Source data

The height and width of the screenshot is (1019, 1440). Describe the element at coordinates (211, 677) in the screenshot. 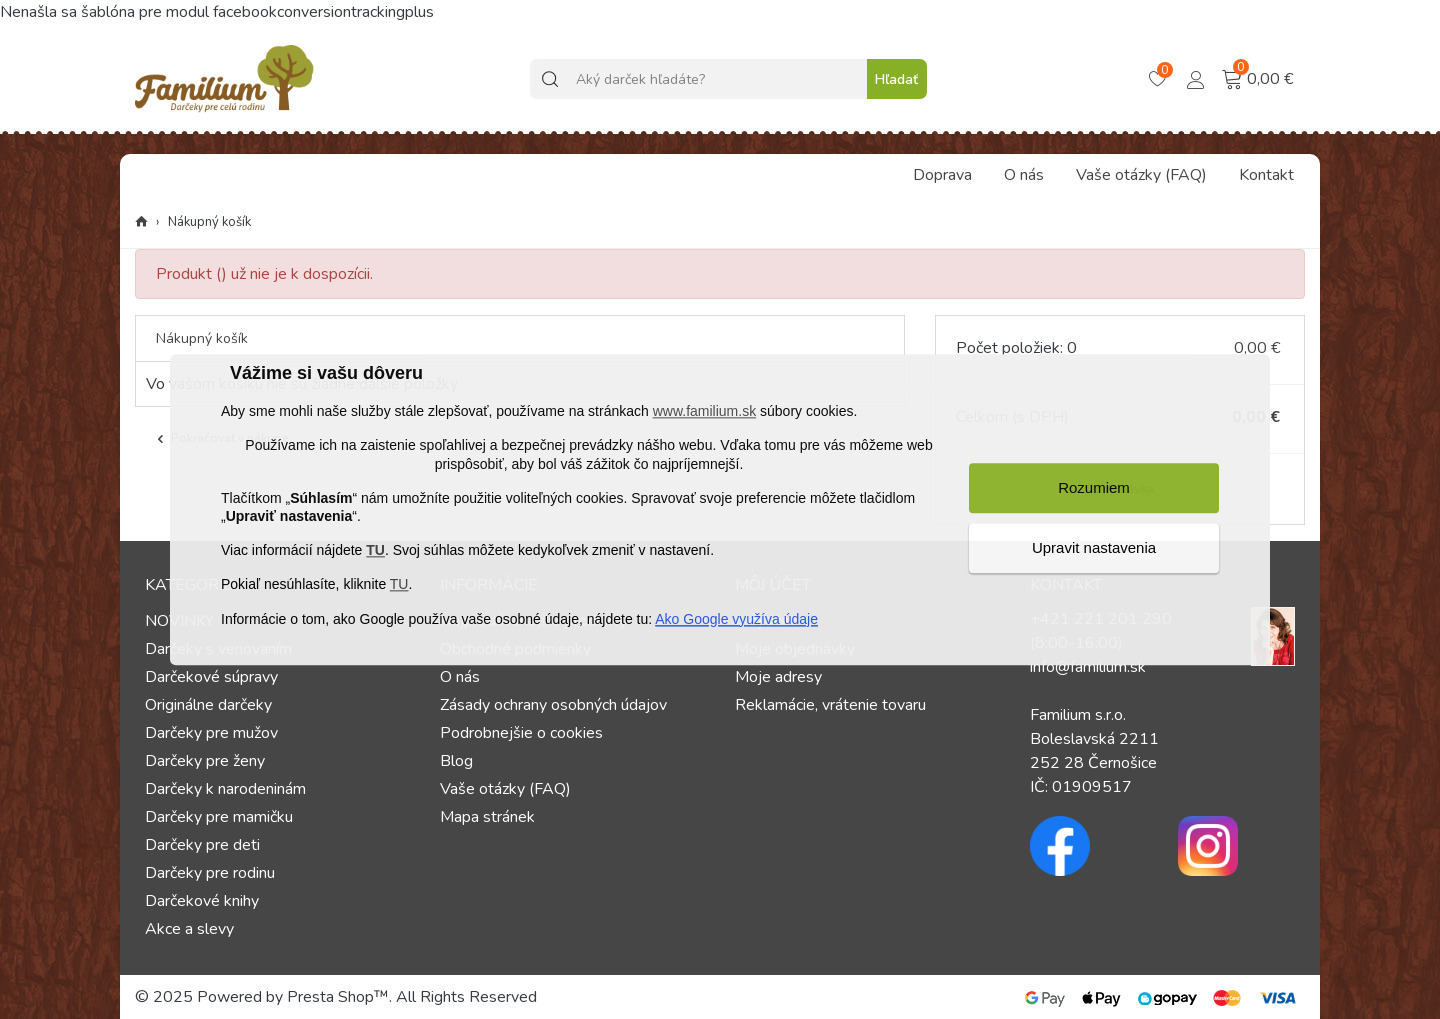

I see `Darčekové súpravy` at that location.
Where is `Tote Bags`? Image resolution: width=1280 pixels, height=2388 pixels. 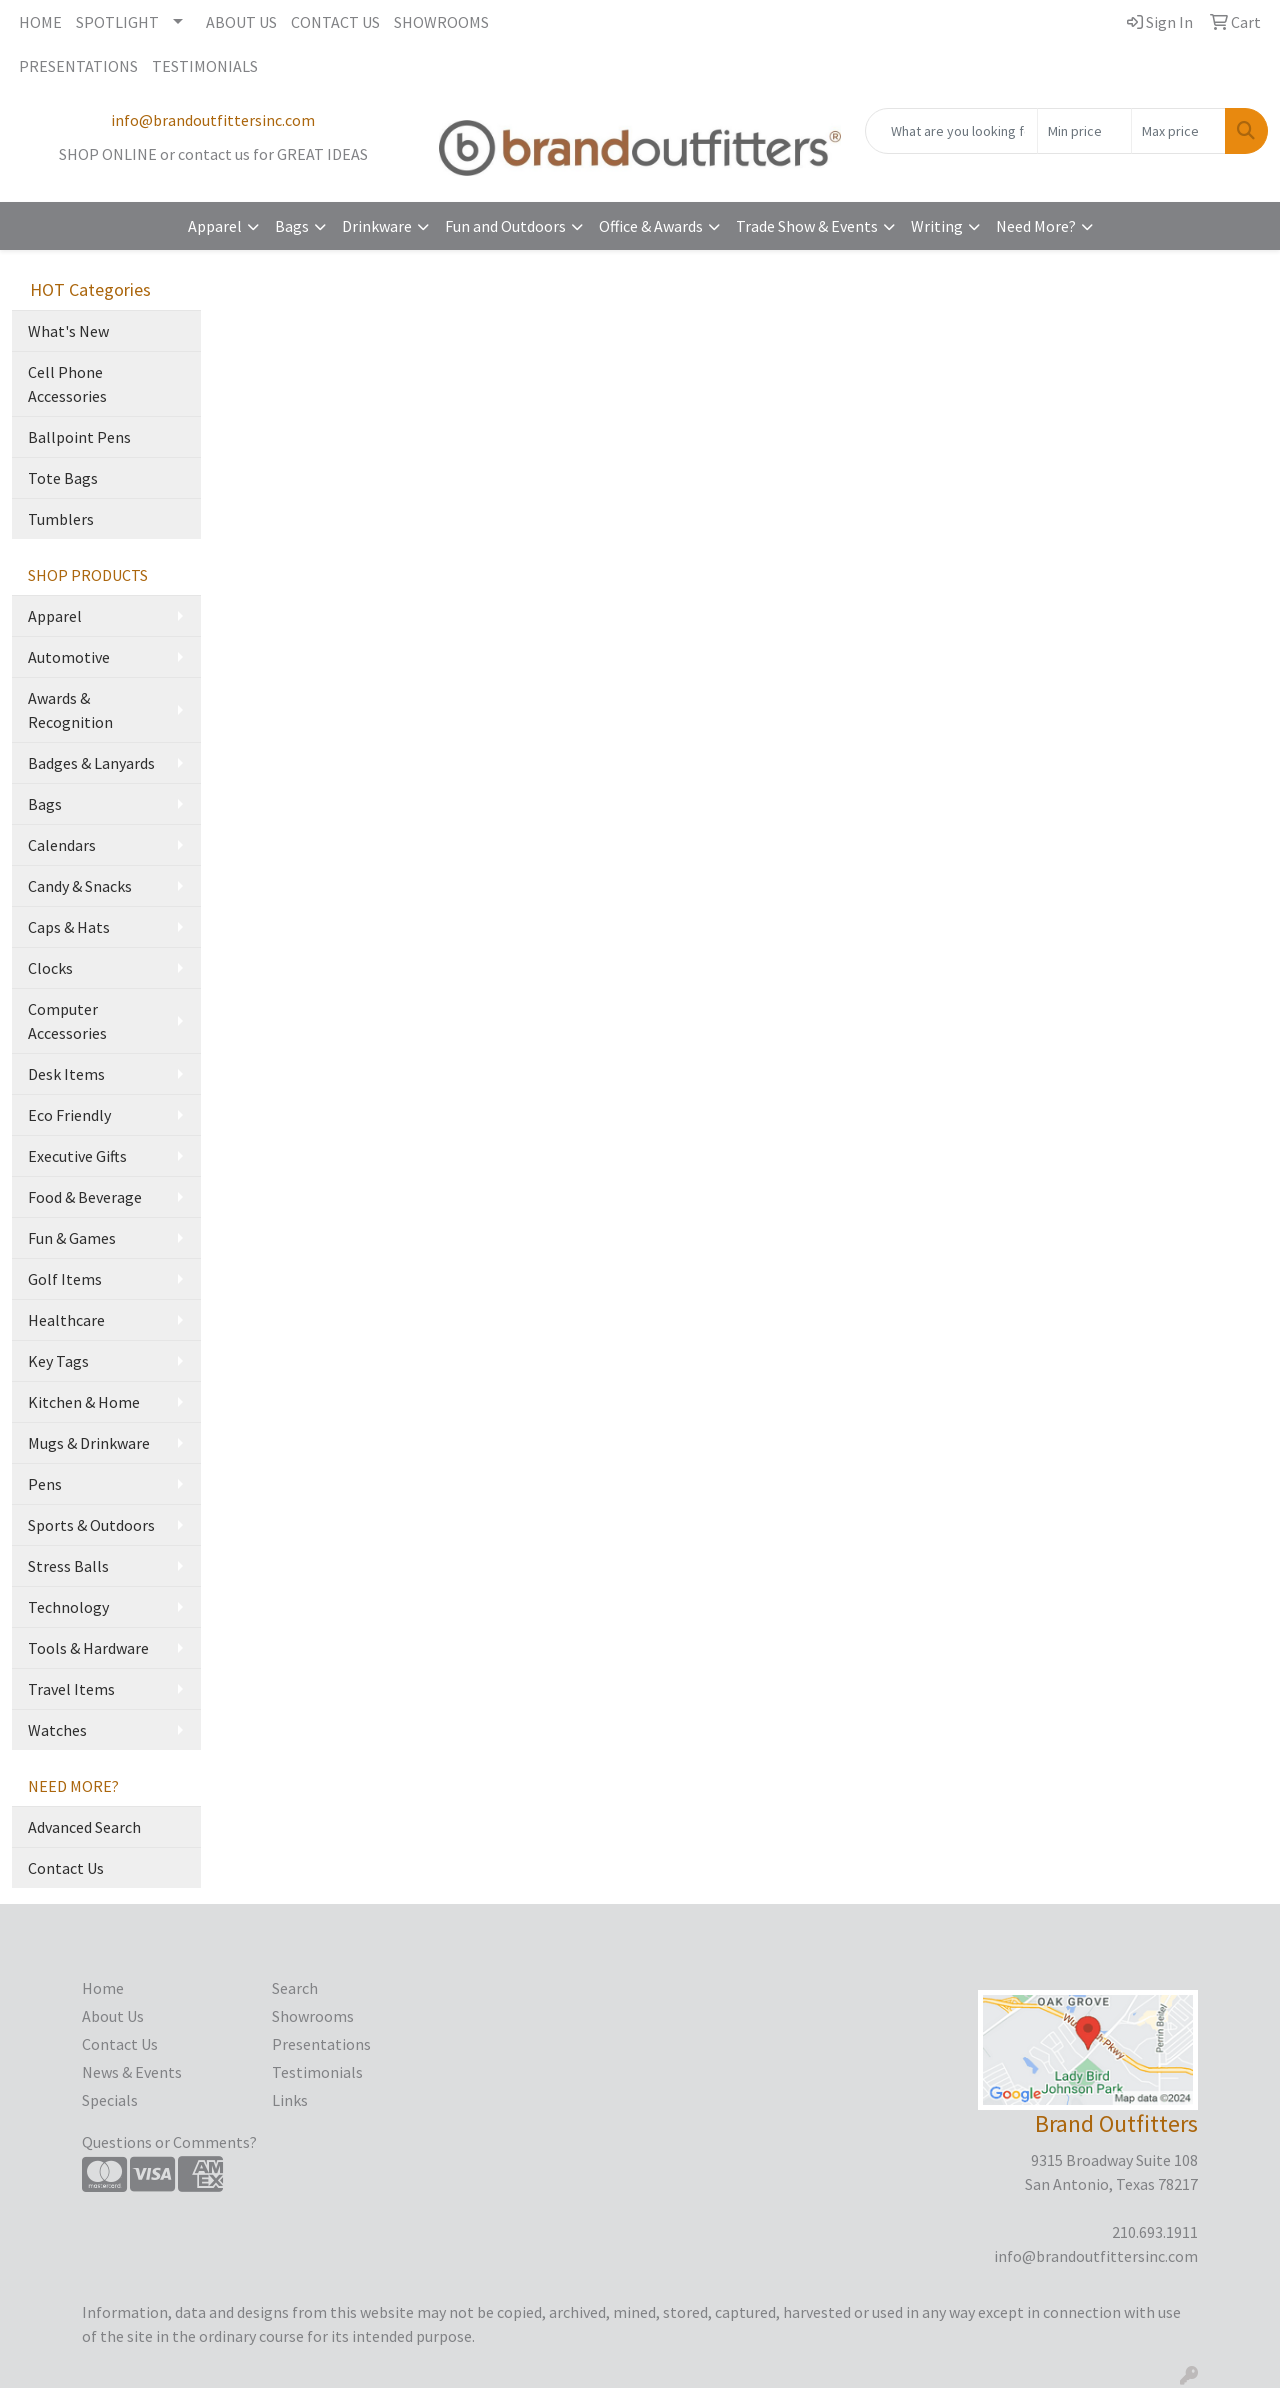
Tote Bags is located at coordinates (63, 478).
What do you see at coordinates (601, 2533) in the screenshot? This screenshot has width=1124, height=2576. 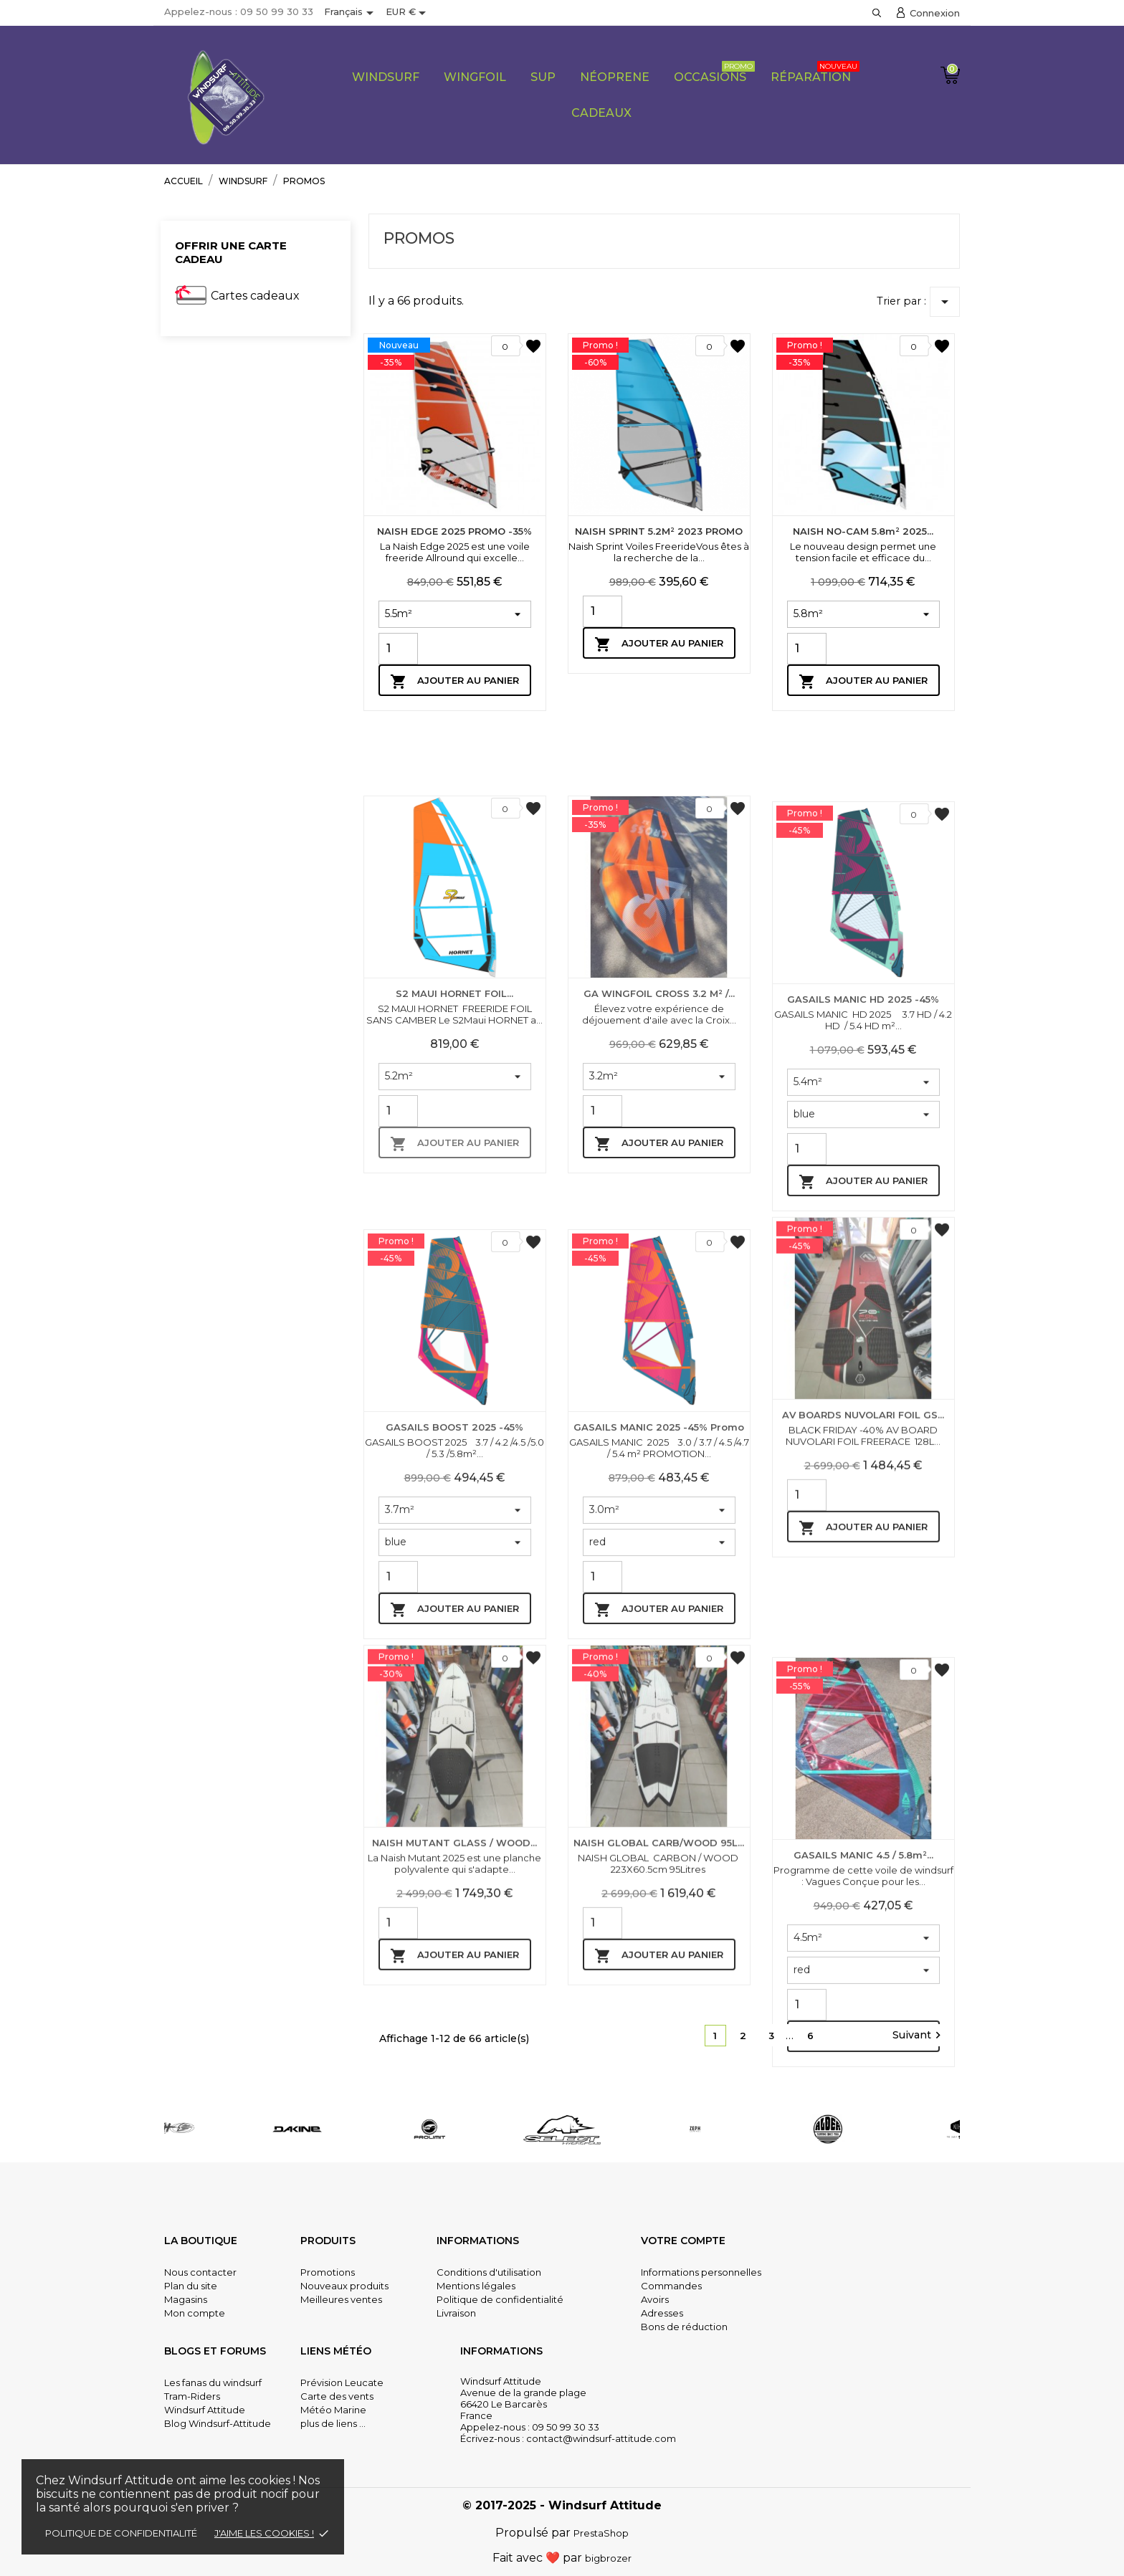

*Directions*:
Number the lines of the items above as a list, skipping blank lines and leaving out the pictures.

*The answer*:
1. The height and width of the screenshot is (1019, 1440). Describe the element at coordinates (211, 677) in the screenshot. 
2. I see `Darčekové súpravy` at that location.
3. Where is `Tote Bags`? Image resolution: width=1280 pixels, height=2388 pixels. 
4. Tote Bags is located at coordinates (63, 478).
5. What do you see at coordinates (601, 2533) in the screenshot? This screenshot has width=1124, height=2576. 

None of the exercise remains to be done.